_DATASET RECORDS_
---

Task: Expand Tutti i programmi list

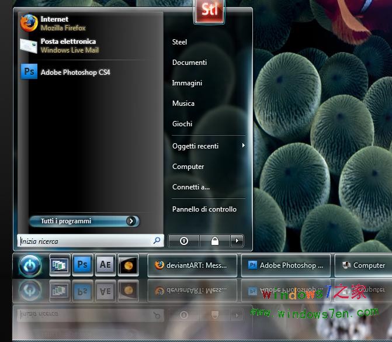Action: pos(84,221)
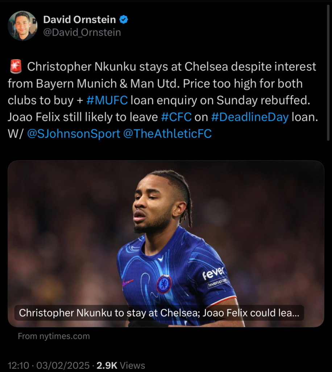Visit the @SJohnsonSport mention
Screen dimensions: 332x372
(x=74, y=134)
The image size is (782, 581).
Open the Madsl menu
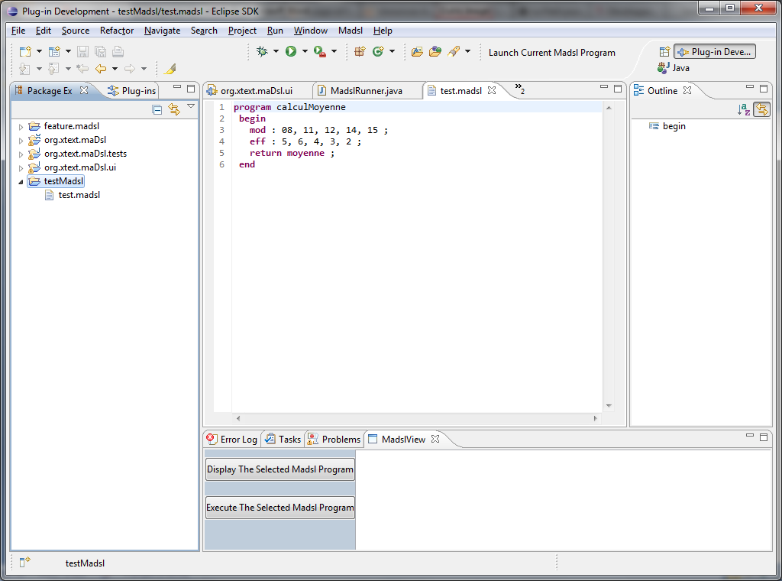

---

_WORK REQUEST_
Your answer must be the full listing, copied exactly, with no pictures in it.

_SOLUTION TO THE PROBLEM_
Task: Expand Tutti i programmi list

Action: pos(84,221)
Visit the @SJohnsonSport mention
Screen dimensions: 332x372
(x=74, y=134)
The image size is (782, 581).
Open the Madsl menu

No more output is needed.